What to do: For the entries below, return the line holding "Task: Open the hamburger menu icon" together with all lines after it, unchanged, and leave every picture out.

Dataset records:
★ ★ ★ ★
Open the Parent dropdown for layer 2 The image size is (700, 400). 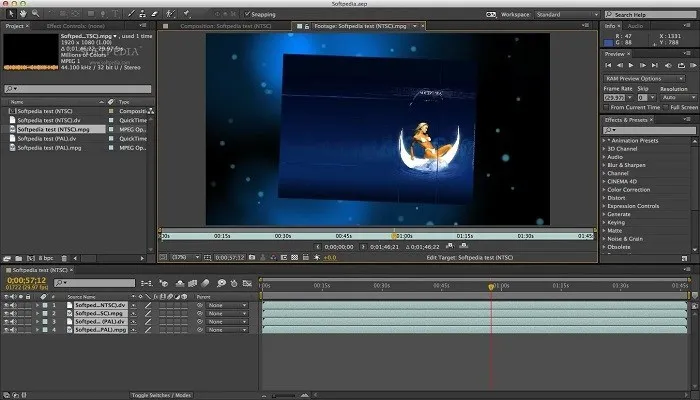pos(227,313)
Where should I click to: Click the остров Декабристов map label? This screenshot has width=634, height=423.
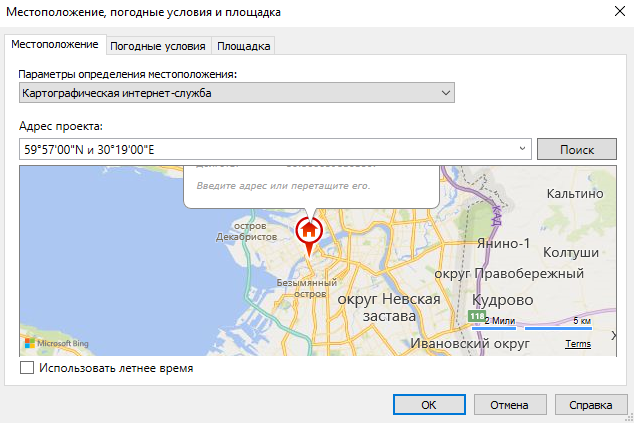246,232
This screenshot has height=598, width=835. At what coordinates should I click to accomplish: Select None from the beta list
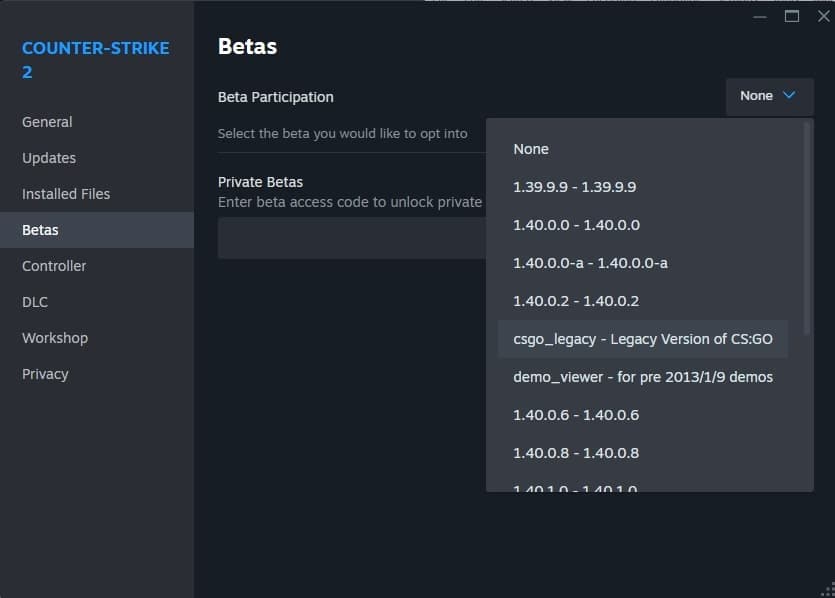[531, 149]
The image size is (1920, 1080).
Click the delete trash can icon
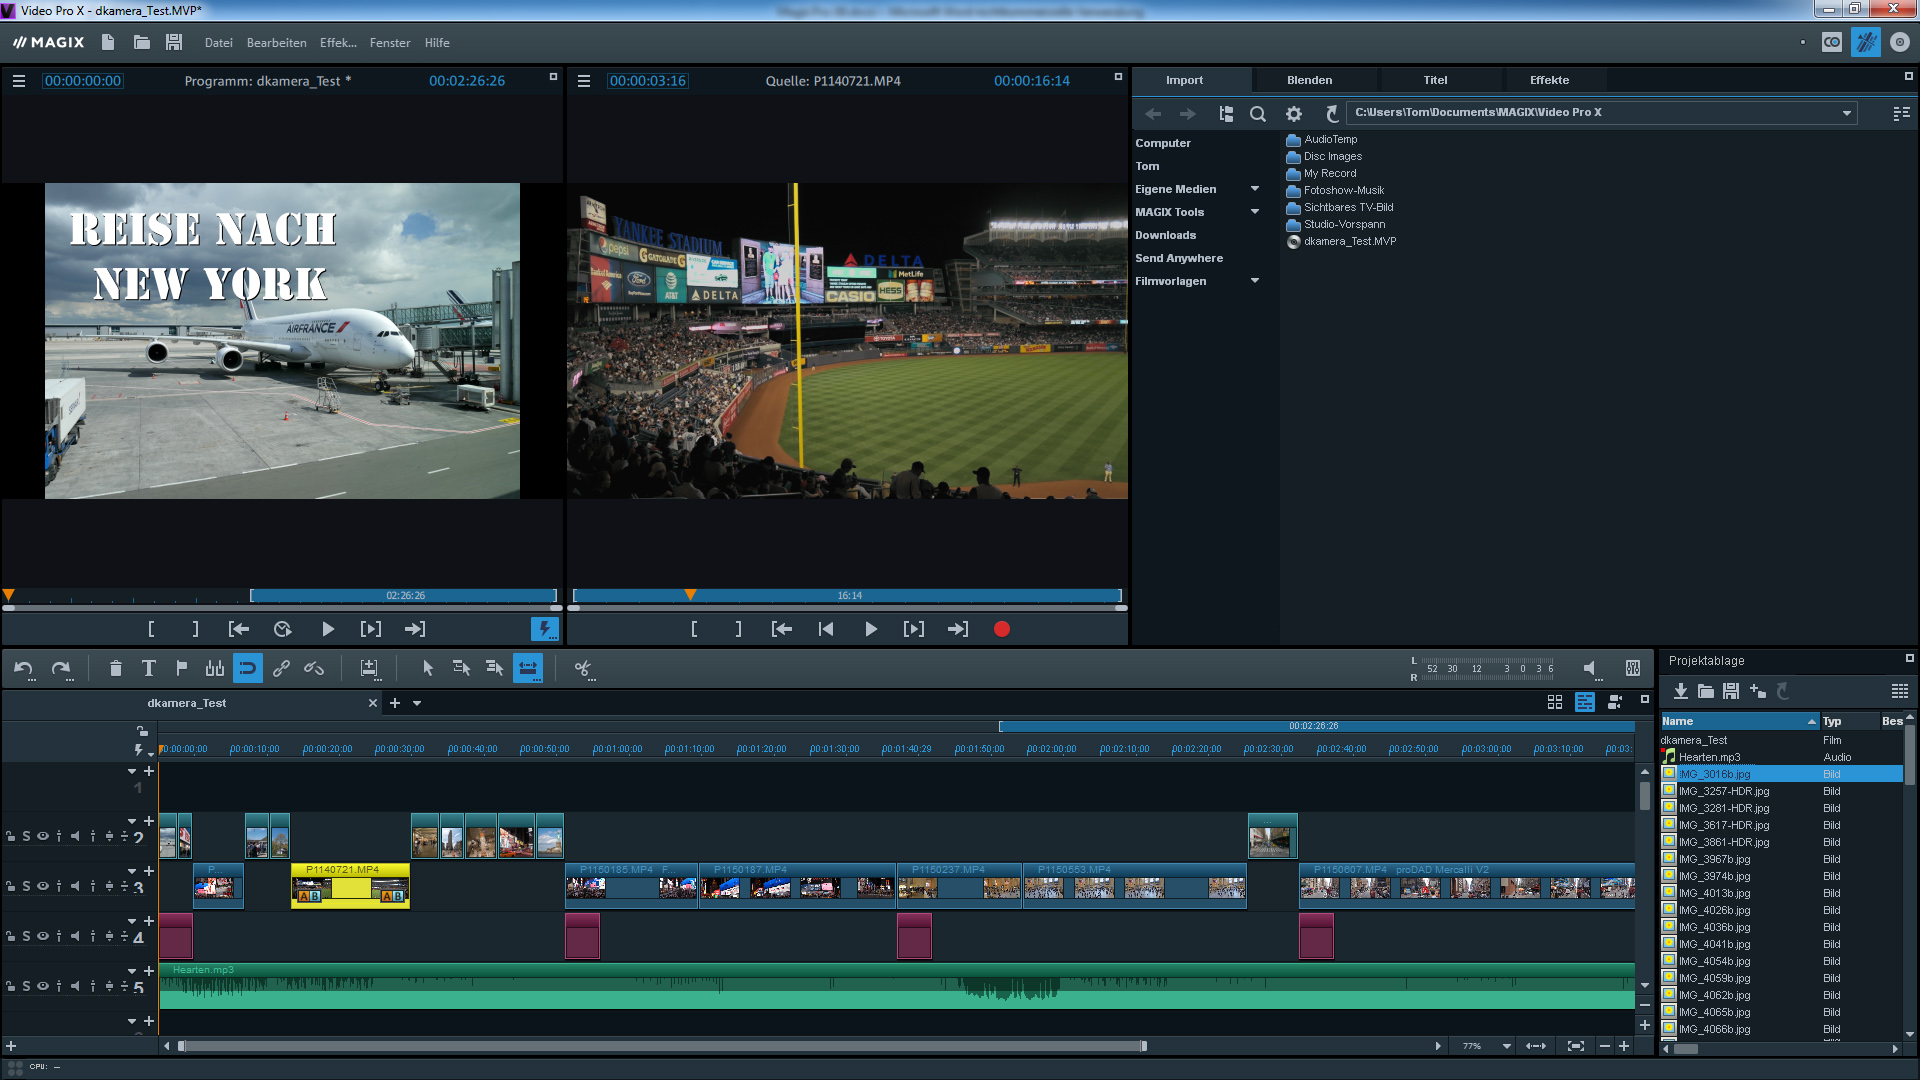pyautogui.click(x=115, y=668)
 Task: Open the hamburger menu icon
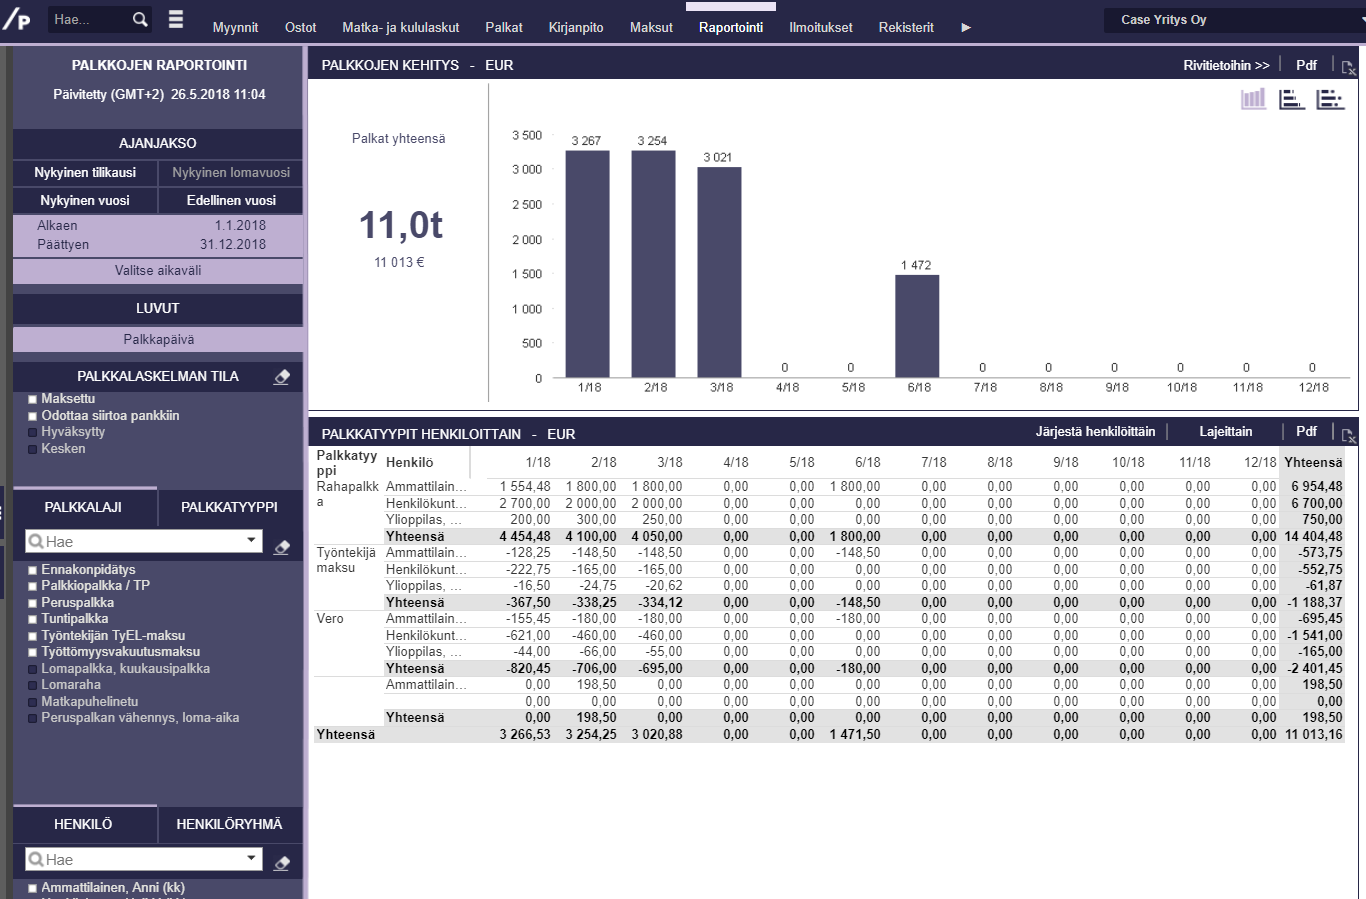176,19
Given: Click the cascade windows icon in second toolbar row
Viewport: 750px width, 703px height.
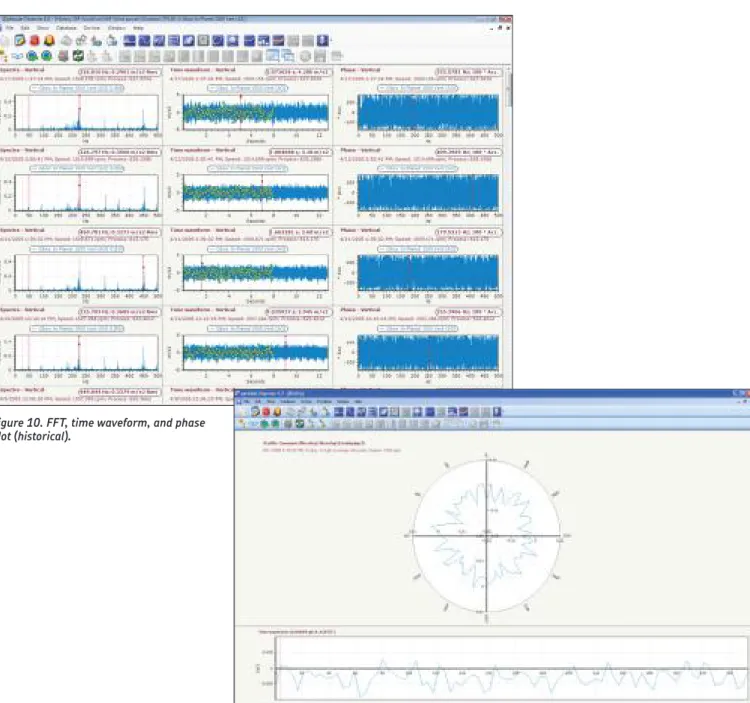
★ ★ ★ ★
Your response:
 Task: Open the hamburger menu icon
176,19
Given: Click the cascade windows icon in second toolbar row
Viewport: 750px width, 703px height.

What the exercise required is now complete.